Nick Smith @Nicfish set out a Ultimate Data Geek Challenge at the beginning of September to “Let the rest of the world know your data skills”. http://scn.sap.com/docs/DOC-31008
Well, my data skills aren’t the greatest mathematically so I wanted to use this challenge to push my understanding of SAP Visual Intelligence a few stages on….. It sure did that.
I decided to use the data set of USDA Nutrient Data , which after a bit of googling is the United States Department of Agriculture Nutrient database that holds the nutritional information of numerous food and beverage products.
Step 1 – Where do I start ?
Well with Visual Intelligence (VISI) it’s extremely simple to acquire data for analysis and chop out columns you are not interested in.
Another great feature is the inbuilt enrichment of data, in this data set it is only used to create “Measures” but it is very useful for both Geographical and Date enrichment. It will in fact build out a Time and Geography hierarchy from a City or Date dimension field.
Step 2 – Have a look around the dataset
In looking around the data set it was easy to notice that a lot of information in terms of a product Hierarchy is held in the Product Description field but separate by the ‘Comma’. Traditionally this would be a nightmare for a Web Intelligence report developer to work with and would often need a service request on the DBA to split out the field into multiple fields.
In Visual Intelligence this is an easy user task and enables them to really take a ghold of their data, Split column by <Comma>.
With a few moments of renaming the Description can be split out into multiple columns to aid analysis.
Step 3 – Visualising to aid analysis
There is only so much analysis you can do by eyeballing a many thousand row spreadsheet so this is where visual analysis really aids understanding. If this Data Geek Challenge experience is anything to go by it really showed me that questions lead from question and take you places in the data you never thought you’d end up.
Question 1 – What food group is “Bad for me”?
Question 2 – Just How Bad ?
Spotting the outliers in a bubble chart really help understand to exceptions
But spin the axes around an a different picture forms
Question 3 – What should I really not eat?
We all know Sugar is not great for you but it seems on first look to be intrinsic to what I consider to be “Bad for me” but where should I try and lower my intake in my regular diet ?
I’m not a big candy (sweets) eater but as any parent there are loads of different boxes of breakfast cereal in the house.

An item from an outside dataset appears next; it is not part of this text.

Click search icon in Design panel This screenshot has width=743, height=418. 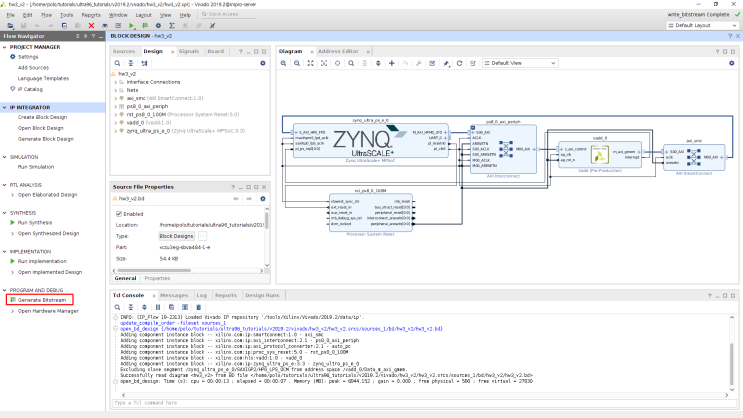click(117, 63)
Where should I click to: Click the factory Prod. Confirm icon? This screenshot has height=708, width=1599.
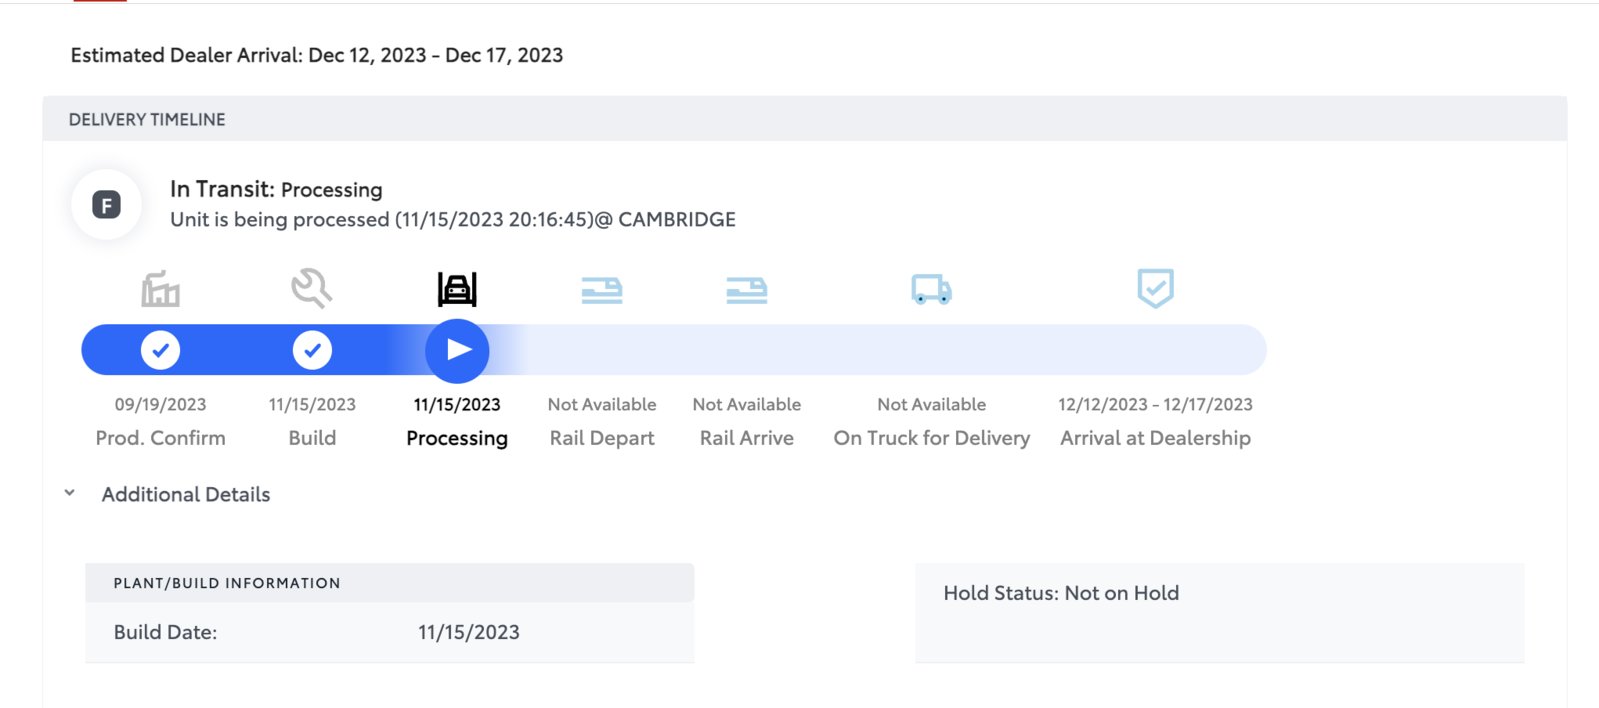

Should I be worried my 4 year old son has Cheerios every day for breakfast ? It looks like yes
Question 4 – What is the worst thing to eat for breakfast?
Well, how about Cheerios with instant tea instead of milk
Question 5 – What should I eat for breakfast ?
What’s high in calories but low in sugar and I should really consider eating for breakfast?
Wheat with corn beverage ?
Appetising ? …. Maybe not
Well did I think I’d end up banning my youngest child from eating Cheerios as a result of this challenge? Absolutely not. But this challenge has certainly enabled me to get close to SAP Visual Intelligence and appreciate more that getting closer to data and putting the analysis in the hands of dare I say Data Scientists, well analysts can only be a good thing.